Work order:
In the records below, find the line holding "Instruction: Open the Reviews star icon" and the line holding "Viewport: 1152px width, 648px height.". Set down both, with every line between them, exactly.

Extracted entries:

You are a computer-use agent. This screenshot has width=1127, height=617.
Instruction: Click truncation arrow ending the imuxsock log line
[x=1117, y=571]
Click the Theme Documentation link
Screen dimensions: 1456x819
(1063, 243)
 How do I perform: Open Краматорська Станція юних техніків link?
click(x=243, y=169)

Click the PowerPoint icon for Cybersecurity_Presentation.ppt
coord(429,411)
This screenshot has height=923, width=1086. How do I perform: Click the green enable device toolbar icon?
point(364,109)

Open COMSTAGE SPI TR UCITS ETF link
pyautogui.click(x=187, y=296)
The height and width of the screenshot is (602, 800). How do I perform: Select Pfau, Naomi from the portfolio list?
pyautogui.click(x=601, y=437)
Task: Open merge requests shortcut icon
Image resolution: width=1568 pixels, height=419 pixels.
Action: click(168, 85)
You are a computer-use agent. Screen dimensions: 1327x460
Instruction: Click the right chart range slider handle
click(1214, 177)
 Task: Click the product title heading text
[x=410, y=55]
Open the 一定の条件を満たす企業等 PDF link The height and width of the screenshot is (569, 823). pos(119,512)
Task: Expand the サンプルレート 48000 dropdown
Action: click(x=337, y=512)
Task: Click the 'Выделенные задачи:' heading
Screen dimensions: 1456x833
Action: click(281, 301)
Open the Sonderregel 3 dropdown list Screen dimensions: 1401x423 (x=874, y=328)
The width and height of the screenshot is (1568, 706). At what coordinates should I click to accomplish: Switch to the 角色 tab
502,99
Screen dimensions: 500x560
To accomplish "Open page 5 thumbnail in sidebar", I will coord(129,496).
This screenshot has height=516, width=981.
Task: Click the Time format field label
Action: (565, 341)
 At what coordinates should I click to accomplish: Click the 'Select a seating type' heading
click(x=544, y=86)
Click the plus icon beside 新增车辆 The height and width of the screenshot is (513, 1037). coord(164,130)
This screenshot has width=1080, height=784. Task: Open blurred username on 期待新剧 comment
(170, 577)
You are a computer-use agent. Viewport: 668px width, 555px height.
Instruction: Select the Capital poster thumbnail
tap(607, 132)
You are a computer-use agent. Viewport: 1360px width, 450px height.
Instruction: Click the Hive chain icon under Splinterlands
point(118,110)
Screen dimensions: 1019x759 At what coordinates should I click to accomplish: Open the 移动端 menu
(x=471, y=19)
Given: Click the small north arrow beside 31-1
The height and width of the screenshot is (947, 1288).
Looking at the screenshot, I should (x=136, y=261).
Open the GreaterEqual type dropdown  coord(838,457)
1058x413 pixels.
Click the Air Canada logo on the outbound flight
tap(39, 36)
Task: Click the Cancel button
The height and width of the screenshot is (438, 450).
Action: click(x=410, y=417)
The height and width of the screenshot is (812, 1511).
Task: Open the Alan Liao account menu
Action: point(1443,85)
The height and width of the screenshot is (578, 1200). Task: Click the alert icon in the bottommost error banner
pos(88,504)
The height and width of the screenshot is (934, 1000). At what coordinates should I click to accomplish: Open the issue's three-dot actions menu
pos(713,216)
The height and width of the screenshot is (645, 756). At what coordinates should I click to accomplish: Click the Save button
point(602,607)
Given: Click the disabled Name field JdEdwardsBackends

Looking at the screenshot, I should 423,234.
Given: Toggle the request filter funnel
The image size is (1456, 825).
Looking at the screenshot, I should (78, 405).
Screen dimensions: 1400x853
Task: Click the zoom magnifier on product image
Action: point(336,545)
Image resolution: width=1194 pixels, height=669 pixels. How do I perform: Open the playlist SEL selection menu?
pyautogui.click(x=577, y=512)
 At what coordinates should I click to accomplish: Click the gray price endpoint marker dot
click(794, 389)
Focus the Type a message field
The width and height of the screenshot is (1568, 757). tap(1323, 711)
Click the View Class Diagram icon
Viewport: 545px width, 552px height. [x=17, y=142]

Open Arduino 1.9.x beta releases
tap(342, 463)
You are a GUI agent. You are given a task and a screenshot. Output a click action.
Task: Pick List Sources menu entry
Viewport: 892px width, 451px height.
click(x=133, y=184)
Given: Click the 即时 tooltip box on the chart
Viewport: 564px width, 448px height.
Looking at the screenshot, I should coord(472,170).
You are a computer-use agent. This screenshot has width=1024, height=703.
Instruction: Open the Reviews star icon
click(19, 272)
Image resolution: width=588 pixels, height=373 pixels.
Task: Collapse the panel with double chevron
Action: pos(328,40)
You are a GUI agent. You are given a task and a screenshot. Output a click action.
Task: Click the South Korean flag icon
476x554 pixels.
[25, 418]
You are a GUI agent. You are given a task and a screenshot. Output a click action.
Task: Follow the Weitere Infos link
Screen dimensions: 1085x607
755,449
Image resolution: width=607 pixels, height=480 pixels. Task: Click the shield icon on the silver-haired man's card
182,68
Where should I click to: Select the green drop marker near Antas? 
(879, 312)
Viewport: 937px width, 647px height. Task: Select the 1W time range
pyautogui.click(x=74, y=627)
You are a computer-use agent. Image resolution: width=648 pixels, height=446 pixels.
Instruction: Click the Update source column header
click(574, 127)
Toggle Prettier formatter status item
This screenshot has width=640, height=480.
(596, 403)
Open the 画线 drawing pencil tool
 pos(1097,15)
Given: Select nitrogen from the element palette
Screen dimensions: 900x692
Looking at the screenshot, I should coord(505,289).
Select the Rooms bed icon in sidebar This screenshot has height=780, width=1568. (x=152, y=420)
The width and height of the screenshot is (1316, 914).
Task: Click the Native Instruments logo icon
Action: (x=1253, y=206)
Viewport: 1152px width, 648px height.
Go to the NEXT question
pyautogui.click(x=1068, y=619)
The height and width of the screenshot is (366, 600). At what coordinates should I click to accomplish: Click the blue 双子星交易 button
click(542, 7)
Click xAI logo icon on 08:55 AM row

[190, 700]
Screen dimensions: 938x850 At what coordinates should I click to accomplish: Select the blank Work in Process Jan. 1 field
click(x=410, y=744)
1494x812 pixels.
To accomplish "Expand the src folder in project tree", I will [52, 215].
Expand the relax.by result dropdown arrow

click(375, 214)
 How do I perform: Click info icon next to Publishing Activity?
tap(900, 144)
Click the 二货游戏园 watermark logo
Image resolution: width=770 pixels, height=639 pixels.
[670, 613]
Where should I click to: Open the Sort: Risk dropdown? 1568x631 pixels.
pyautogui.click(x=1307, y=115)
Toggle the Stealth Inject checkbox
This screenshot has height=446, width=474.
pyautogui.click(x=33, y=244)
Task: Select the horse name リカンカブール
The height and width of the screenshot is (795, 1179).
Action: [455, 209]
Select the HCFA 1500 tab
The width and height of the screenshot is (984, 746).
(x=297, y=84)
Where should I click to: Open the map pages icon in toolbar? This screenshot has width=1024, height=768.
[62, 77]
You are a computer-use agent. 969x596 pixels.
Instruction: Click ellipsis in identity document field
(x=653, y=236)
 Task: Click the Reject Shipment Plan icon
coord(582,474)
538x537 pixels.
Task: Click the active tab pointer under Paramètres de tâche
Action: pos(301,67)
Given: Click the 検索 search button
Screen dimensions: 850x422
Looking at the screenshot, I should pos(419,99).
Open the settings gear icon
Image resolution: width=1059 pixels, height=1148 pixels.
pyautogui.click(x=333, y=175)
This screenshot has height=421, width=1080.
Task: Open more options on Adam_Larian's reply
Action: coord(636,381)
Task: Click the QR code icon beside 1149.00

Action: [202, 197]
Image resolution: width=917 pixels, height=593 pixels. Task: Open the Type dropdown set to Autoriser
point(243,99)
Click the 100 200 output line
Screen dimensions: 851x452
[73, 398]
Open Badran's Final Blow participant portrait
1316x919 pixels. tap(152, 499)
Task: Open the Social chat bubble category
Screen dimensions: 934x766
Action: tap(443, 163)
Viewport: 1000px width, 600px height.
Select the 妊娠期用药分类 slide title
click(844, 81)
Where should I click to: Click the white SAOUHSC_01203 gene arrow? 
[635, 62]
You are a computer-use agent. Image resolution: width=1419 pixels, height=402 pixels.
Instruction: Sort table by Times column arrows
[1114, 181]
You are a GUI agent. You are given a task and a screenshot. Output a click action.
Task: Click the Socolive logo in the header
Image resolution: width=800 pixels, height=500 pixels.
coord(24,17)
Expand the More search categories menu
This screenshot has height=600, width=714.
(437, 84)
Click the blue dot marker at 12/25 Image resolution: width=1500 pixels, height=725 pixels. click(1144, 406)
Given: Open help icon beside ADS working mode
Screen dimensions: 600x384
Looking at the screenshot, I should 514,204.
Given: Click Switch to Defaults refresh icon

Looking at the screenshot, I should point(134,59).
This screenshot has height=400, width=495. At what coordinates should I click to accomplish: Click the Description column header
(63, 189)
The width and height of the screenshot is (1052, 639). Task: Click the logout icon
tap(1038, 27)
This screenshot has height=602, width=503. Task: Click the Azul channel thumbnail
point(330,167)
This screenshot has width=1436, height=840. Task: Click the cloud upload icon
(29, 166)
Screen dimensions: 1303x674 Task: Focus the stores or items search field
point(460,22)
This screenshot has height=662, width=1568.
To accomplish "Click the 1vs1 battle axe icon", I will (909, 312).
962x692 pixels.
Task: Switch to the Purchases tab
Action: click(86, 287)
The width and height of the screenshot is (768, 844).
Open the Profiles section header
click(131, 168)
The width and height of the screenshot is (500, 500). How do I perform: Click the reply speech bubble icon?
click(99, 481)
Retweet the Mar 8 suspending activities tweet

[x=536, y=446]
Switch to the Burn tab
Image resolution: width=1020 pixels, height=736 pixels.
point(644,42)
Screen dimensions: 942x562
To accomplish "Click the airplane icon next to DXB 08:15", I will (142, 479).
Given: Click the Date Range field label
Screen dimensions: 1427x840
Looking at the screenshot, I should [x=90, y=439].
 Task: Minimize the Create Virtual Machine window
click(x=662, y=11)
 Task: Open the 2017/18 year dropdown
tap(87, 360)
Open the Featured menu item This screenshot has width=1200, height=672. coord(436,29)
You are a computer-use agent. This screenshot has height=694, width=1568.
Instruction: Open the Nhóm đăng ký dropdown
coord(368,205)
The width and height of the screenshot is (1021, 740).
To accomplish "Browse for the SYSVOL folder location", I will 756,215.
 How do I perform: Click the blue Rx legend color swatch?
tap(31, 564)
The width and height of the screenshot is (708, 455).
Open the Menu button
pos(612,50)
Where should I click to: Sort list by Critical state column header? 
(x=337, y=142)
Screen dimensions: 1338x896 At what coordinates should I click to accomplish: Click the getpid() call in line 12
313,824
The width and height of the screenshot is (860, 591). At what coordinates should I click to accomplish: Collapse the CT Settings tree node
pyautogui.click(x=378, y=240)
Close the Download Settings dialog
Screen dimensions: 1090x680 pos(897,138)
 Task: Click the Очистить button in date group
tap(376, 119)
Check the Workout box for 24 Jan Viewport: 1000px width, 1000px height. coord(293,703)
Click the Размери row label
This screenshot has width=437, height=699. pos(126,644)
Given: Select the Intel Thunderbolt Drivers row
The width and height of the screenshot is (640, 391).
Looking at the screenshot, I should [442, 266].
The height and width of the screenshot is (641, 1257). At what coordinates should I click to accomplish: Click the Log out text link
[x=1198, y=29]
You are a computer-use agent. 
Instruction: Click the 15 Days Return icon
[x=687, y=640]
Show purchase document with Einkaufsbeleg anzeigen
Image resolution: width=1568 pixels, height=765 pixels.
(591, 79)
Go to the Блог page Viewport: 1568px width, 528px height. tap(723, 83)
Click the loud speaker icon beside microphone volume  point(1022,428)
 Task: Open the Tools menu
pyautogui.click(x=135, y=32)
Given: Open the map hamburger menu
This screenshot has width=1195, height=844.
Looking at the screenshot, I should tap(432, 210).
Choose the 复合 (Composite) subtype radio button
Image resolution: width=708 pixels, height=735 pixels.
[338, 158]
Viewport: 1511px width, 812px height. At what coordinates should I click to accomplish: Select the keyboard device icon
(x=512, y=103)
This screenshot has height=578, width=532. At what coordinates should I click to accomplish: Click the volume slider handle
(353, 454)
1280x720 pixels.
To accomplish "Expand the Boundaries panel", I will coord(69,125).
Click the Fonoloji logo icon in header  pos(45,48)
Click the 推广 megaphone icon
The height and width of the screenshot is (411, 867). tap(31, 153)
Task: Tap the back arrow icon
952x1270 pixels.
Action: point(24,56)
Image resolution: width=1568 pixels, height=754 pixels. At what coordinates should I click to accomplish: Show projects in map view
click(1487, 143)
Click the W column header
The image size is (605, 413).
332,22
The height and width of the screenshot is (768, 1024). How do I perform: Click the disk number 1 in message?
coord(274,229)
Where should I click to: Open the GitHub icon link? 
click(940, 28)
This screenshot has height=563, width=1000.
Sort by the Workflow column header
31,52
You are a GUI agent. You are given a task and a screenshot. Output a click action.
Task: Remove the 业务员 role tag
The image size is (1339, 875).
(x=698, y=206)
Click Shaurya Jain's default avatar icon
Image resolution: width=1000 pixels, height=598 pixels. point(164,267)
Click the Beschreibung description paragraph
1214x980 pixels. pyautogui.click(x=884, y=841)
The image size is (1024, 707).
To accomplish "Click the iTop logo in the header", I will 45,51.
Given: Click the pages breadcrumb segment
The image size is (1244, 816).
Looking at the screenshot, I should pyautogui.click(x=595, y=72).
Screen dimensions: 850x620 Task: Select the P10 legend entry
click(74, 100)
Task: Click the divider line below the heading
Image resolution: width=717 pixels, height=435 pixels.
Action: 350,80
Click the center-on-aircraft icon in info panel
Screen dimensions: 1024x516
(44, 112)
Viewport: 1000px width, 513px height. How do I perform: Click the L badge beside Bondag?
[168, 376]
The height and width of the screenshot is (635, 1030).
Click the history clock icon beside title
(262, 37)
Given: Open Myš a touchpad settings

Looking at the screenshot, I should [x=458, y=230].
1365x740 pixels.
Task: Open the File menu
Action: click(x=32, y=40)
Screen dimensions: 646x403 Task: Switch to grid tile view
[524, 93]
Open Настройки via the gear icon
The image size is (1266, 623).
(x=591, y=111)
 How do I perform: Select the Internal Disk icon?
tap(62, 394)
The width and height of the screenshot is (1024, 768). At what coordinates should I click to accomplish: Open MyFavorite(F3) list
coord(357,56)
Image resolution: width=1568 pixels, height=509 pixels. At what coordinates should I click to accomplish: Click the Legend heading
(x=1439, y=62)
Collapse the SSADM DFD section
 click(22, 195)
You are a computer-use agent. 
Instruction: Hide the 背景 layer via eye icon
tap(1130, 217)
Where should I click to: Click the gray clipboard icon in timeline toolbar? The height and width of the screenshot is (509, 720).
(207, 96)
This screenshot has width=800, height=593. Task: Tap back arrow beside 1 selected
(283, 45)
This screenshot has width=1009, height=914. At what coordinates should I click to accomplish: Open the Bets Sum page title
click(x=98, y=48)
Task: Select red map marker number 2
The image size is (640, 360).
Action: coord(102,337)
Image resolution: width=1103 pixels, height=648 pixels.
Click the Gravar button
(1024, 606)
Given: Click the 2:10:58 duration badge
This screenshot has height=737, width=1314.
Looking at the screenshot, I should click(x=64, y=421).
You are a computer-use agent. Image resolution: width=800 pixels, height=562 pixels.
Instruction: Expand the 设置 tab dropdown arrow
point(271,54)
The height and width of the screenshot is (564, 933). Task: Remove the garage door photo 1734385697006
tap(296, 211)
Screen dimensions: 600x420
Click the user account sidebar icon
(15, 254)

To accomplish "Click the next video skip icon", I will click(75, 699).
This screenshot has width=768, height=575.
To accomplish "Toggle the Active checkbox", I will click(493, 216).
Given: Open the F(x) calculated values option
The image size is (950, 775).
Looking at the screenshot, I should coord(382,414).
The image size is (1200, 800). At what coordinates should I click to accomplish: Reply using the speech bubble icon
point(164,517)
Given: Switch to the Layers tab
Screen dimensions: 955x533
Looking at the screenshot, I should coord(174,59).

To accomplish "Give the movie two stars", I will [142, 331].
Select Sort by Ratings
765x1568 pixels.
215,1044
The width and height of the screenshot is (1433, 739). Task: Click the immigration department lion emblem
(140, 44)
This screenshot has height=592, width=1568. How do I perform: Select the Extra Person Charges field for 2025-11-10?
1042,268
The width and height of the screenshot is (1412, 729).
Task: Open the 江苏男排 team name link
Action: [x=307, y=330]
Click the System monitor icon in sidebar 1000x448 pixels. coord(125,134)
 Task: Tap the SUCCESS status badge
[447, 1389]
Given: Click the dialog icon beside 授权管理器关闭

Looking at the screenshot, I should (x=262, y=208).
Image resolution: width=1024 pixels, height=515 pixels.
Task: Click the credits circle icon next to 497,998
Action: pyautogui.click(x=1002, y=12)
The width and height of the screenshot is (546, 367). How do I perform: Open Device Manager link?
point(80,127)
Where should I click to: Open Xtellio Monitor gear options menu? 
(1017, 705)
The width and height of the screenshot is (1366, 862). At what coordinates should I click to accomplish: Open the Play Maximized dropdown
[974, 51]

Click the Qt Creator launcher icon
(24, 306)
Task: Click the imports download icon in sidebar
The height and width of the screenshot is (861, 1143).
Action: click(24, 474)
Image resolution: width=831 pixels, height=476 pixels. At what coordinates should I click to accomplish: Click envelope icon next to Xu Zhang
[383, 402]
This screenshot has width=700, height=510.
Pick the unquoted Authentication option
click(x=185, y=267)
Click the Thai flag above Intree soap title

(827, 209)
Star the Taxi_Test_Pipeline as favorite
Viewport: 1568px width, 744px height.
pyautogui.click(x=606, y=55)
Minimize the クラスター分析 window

The answer:
Instruction: Open the Reviews star icon
click(19, 272)
Image resolution: width=588 pixels, height=373 pixels.
Task: Collapse the panel with double chevron
Action: pos(328,40)
You are a GUI agent. You are given a task and a screenshot. Output a click action.
Task: Click the South Korean flag icon
476x554 pixels.
[25, 418]
You are a GUI agent. You are given a task and a screenshot. Output a click action.
Task: Follow the Weitere Infos link
Screen dimensions: 1085x607
755,449
Image resolution: width=607 pixels, height=480 pixels. Task: Click the shield icon on the silver-haired man's card
182,68
Where should I click to: Select the green drop marker near Antas? 
(879, 312)
Viewport: 937px width, 647px height. Task: Select the 1W time range
pyautogui.click(x=74, y=627)
You are a computer-use agent. Image resolution: width=648 pixels, height=446 pixels.
Instruction: Click the Update source column header
click(574, 127)
Toggle Prettier formatter status item
This screenshot has width=640, height=480.
(596, 403)
Open the 画线 drawing pencil tool
 pos(1097,15)
Given: Select nitrogen from the element palette
Screen dimensions: 900x692
Looking at the screenshot, I should coord(505,289).
Select the Rooms bed icon in sidebar This screenshot has height=780, width=1568. (x=152, y=420)
The width and height of the screenshot is (1316, 914).
Task: Click the Native Instruments logo icon
Action: (x=1253, y=206)
Viewport: 1152px width, 648px height.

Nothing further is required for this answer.